▶ [EXERCISE INPUTS]
'''

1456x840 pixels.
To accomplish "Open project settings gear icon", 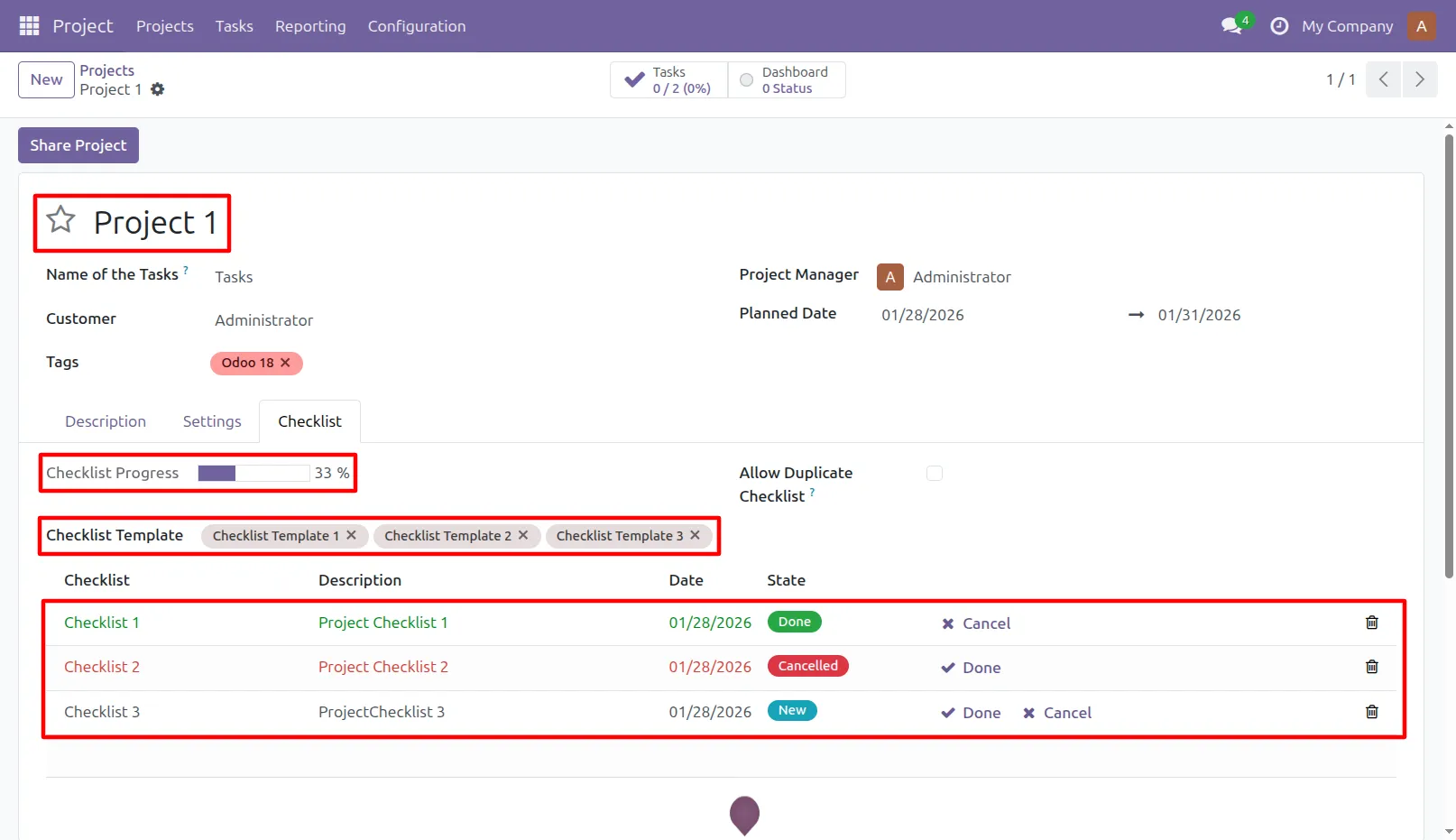I will coord(158,89).
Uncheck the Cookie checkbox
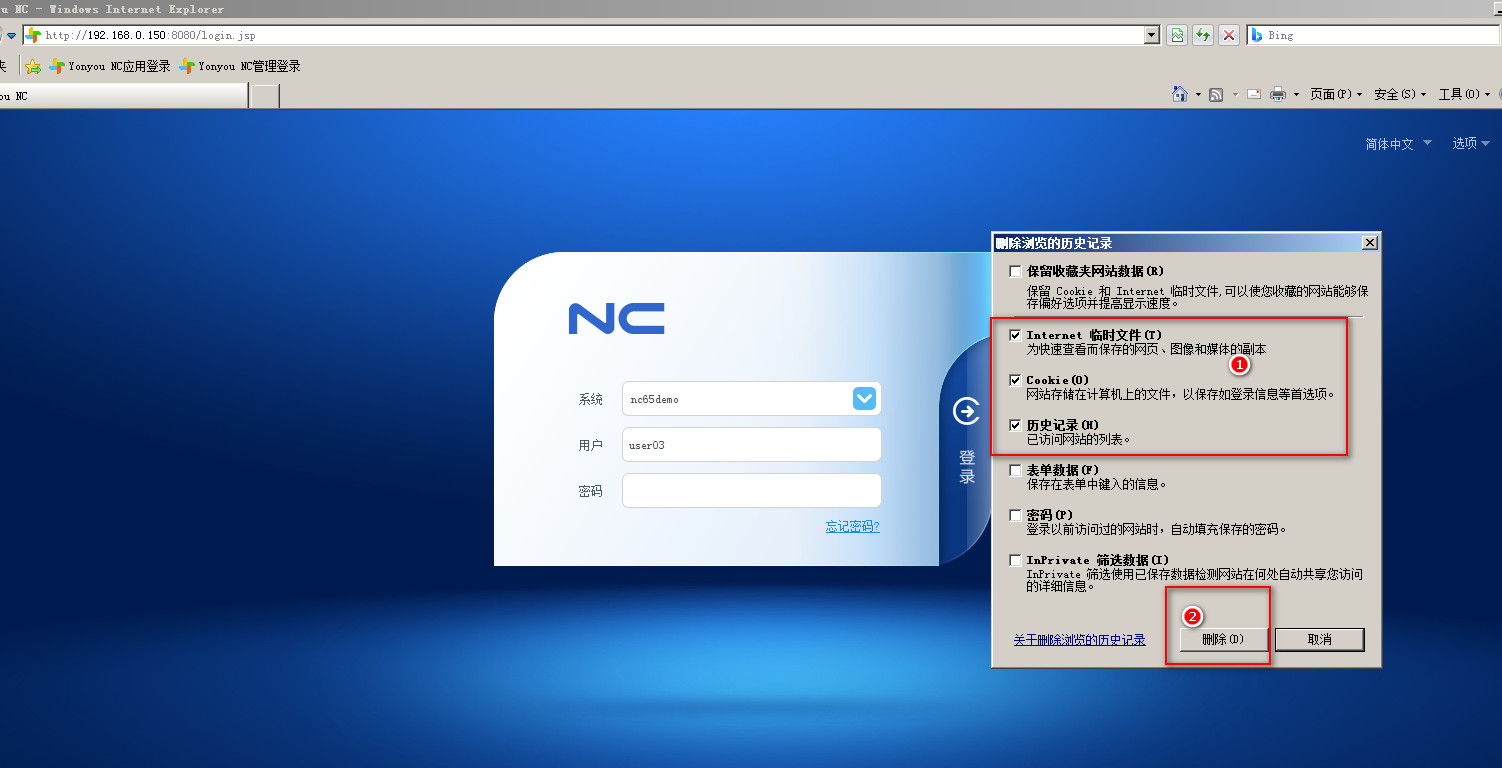 [1016, 380]
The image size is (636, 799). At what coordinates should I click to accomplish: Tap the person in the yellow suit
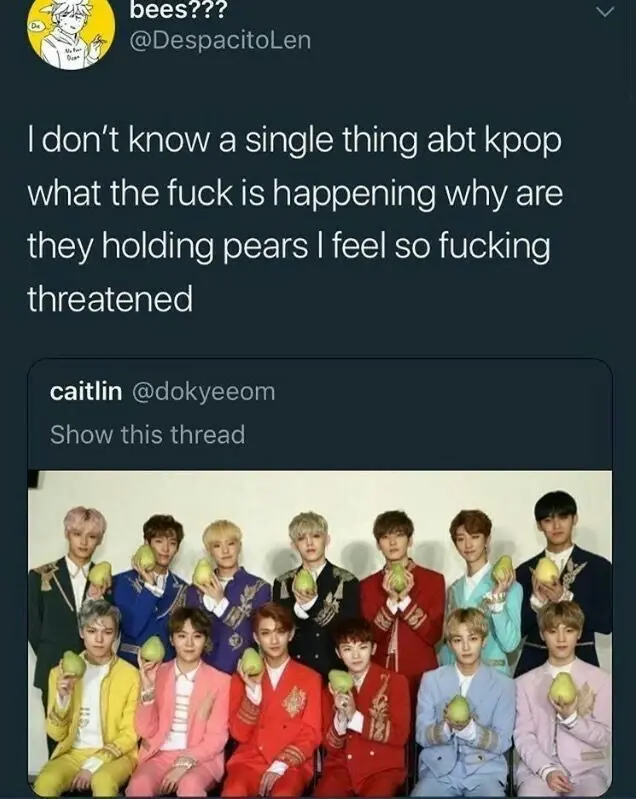(x=93, y=698)
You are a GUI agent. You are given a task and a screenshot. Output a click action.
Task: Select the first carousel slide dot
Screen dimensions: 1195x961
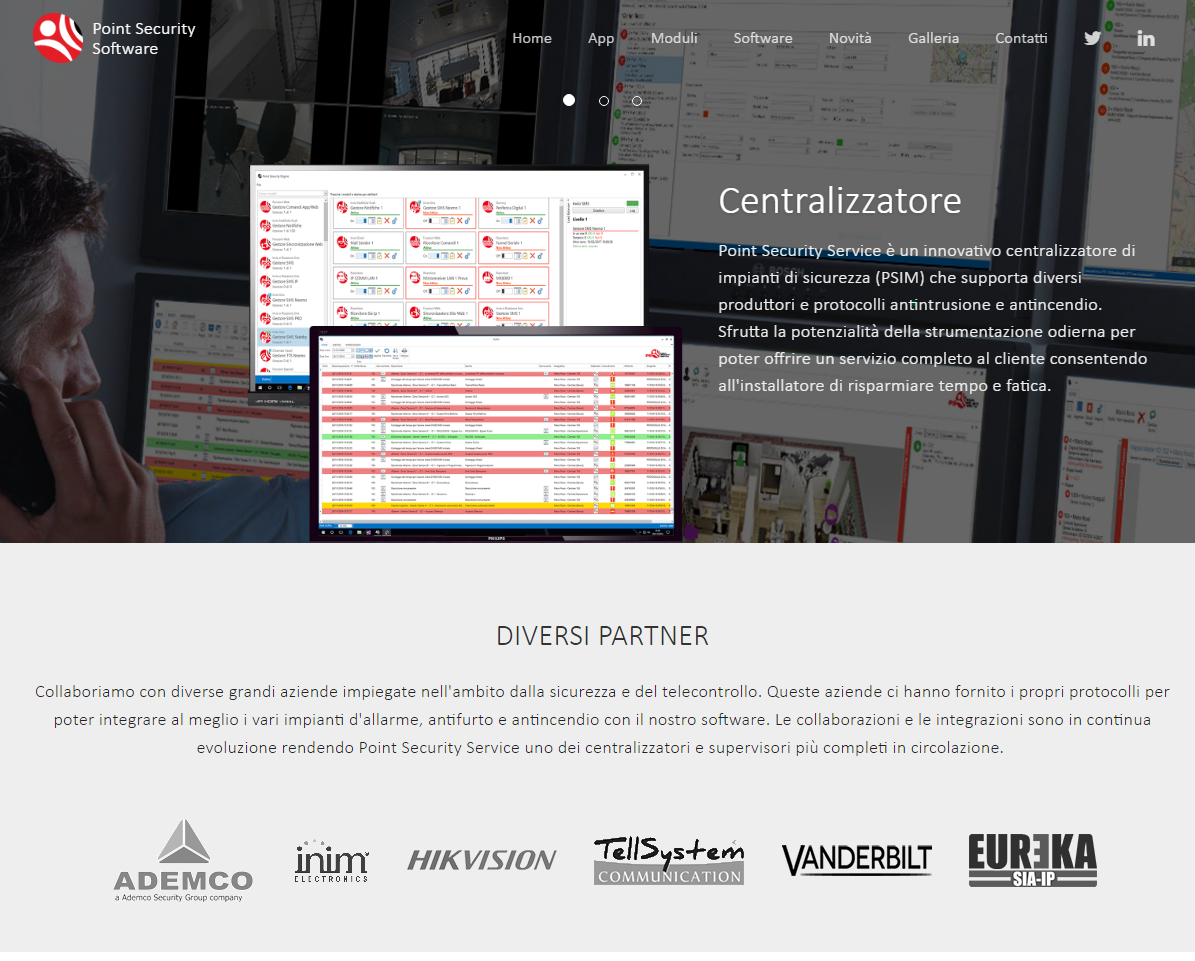click(569, 100)
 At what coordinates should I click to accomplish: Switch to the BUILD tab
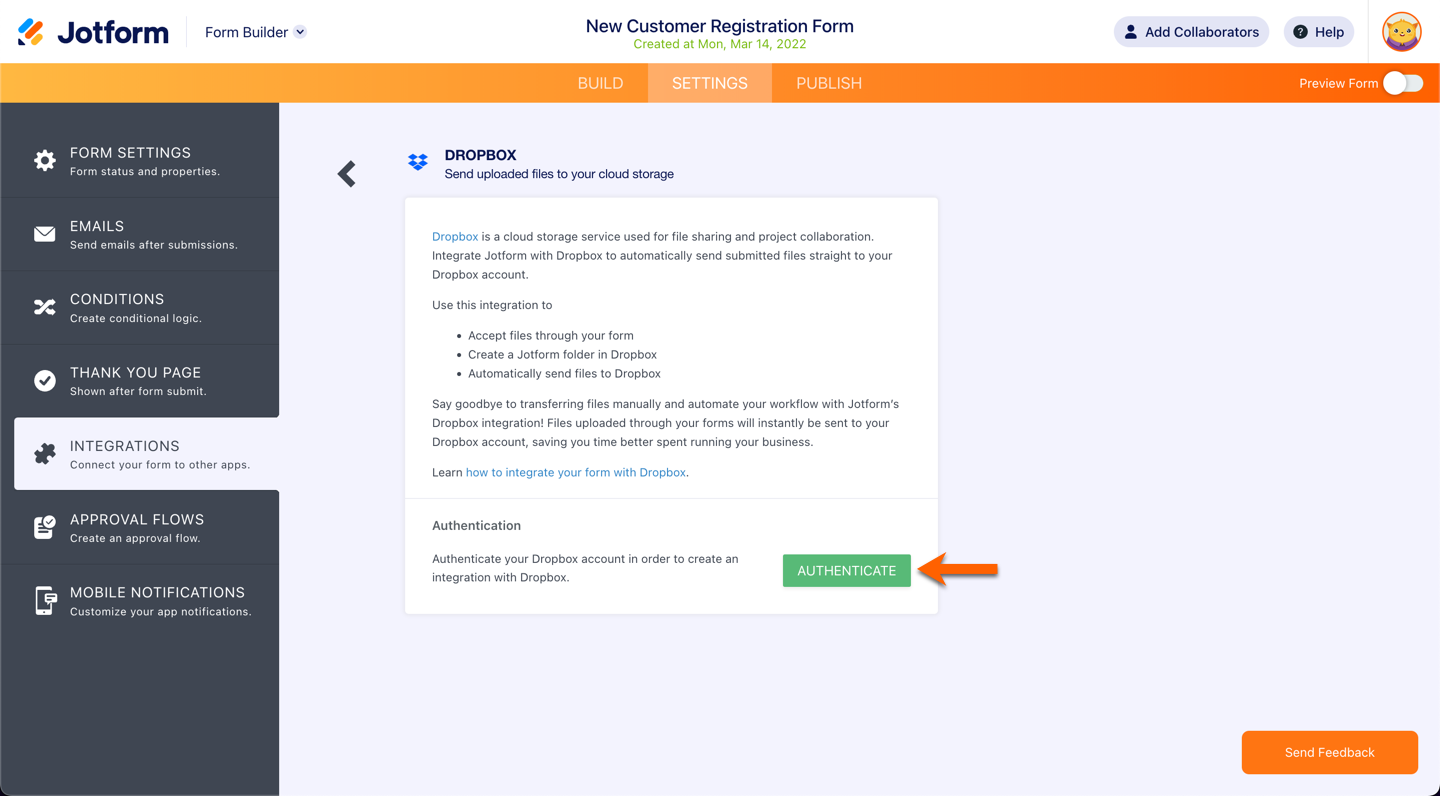tap(600, 83)
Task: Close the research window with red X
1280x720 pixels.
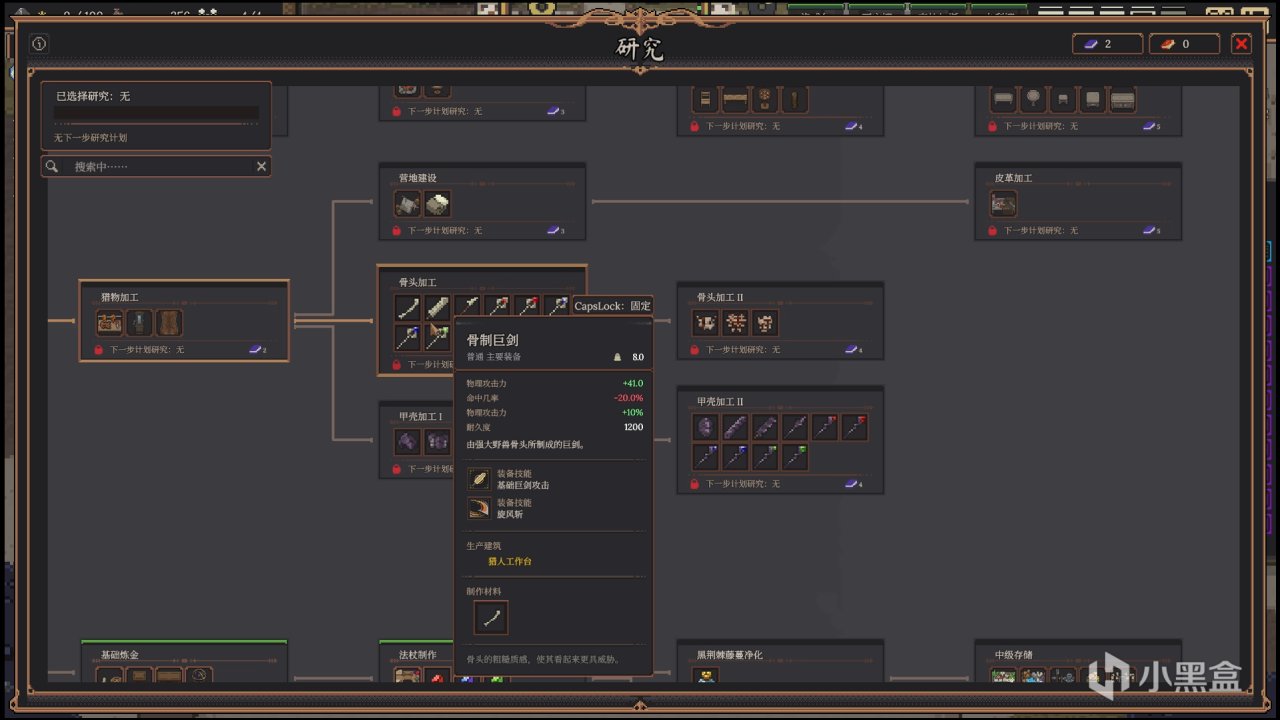Action: [1241, 44]
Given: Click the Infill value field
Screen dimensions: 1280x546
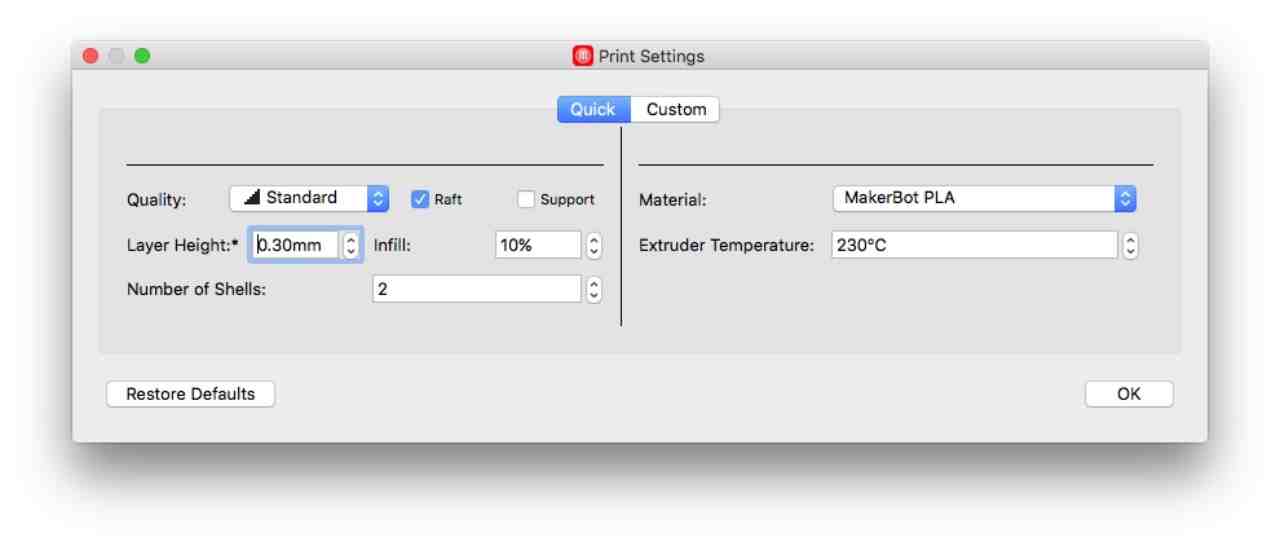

'''

Extract, character for character, every line from the one that holds "Given: Click the Infill value field" through the end of the entries above. Include both boundary lines and no pictures.

▶ [RESPONSE TO THIS TASK]
Given: Click the Infill value field
Screen dimensions: 1280x546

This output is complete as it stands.